Below are records to be output exactly, every one of them.

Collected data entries
--- START ---

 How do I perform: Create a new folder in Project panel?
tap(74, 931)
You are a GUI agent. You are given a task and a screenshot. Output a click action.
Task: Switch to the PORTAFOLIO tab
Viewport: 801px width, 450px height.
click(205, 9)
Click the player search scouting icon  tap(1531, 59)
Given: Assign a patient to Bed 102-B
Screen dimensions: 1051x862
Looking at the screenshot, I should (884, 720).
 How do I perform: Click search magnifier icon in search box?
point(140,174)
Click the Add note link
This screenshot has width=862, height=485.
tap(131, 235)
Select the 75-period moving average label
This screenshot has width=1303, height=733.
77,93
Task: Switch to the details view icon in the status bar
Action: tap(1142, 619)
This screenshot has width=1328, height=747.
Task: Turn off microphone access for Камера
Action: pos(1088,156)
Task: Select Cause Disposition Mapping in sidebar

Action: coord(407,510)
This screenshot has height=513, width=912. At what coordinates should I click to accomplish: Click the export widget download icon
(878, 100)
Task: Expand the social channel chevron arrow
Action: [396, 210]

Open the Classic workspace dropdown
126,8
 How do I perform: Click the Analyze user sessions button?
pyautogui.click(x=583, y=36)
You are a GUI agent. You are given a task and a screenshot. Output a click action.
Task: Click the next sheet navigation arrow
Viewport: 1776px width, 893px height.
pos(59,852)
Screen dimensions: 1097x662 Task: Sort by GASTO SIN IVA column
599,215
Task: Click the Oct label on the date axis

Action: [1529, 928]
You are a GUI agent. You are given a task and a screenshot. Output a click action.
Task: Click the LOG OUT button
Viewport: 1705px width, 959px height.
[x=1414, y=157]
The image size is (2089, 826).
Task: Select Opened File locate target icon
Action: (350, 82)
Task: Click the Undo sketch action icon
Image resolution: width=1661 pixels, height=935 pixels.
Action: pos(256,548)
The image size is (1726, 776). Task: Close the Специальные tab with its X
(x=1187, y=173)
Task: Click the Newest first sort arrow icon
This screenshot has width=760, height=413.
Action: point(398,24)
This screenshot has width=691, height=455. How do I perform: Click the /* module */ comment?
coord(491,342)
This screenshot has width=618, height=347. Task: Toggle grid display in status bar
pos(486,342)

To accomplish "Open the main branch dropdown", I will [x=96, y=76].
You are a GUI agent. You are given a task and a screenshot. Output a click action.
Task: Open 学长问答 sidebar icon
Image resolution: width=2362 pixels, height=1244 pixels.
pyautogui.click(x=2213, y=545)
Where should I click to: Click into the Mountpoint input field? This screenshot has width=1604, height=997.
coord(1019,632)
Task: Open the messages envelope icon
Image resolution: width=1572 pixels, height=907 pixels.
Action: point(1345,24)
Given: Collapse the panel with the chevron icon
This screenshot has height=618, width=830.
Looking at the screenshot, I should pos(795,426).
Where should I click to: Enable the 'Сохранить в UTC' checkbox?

--- END ---

ANSWER:
 How do I perform: Create a new folder in Project panel?
tap(74, 931)
You are a GUI agent. You are given a task and a screenshot. Output a click action.
Task: Switch to the PORTAFOLIO tab
Viewport: 801px width, 450px height.
click(205, 9)
Click the player search scouting icon  tap(1531, 59)
Given: Assign a patient to Bed 102-B
Screen dimensions: 1051x862
Looking at the screenshot, I should (884, 720).
 How do I perform: Click search magnifier icon in search box?
point(140,174)
Click the Add note link
This screenshot has width=862, height=485.
tap(131, 235)
Select the 75-period moving average label
This screenshot has width=1303, height=733.
77,93
Task: Switch to the details view icon in the status bar
Action: tap(1142, 619)
This screenshot has width=1328, height=747.
Task: Turn off microphone access for Камера
Action: pos(1088,156)
Task: Select Cause Disposition Mapping in sidebar

Action: coord(407,510)
This screenshot has height=513, width=912. At what coordinates should I click to accomplish: Click the export widget download icon
(878, 100)
Task: Expand the social channel chevron arrow
Action: [396, 210]

Open the Classic workspace dropdown
126,8
 How do I perform: Click the Analyze user sessions button?
pyautogui.click(x=583, y=36)
You are a GUI agent. You are given a task and a screenshot. Output a click action.
Task: Click the next sheet navigation arrow
Viewport: 1776px width, 893px height.
pos(59,852)
Screen dimensions: 1097x662 Task: Sort by GASTO SIN IVA column
599,215
Task: Click the Oct label on the date axis

Action: [1529, 928]
You are a GUI agent. You are given a task and a screenshot. Output a click action.
Task: Click the LOG OUT button
Viewport: 1705px width, 959px height.
[x=1414, y=157]
The image size is (2089, 826).
Task: Select Opened File locate target icon
Action: (350, 82)
Task: Click the Undo sketch action icon
Image resolution: width=1661 pixels, height=935 pixels.
Action: pos(256,548)
The image size is (1726, 776). Task: Close the Специальные tab with its X
(x=1187, y=173)
Task: Click the Newest first sort arrow icon
This screenshot has width=760, height=413.
Action: point(398,24)
This screenshot has width=691, height=455. How do I perform: Click the /* module */ comment?
coord(491,342)
This screenshot has width=618, height=347. Task: Toggle grid display in status bar
pos(486,342)

To accomplish "Open the main branch dropdown", I will [x=96, y=76].
You are a GUI agent. You are given a task and a screenshot. Output a click action.
Task: Open 学长问答 sidebar icon
Image resolution: width=2362 pixels, height=1244 pixels.
pyautogui.click(x=2213, y=545)
Where should I click to: Click into the Mountpoint input field? This screenshot has width=1604, height=997.
coord(1019,632)
Task: Open the messages envelope icon
Image resolution: width=1572 pixels, height=907 pixels.
Action: point(1345,24)
Given: Collapse the panel with the chevron icon
This screenshot has height=618, width=830.
Looking at the screenshot, I should pos(795,426).
Where should I click to: Enable the 'Сохранить в UTC' checkbox?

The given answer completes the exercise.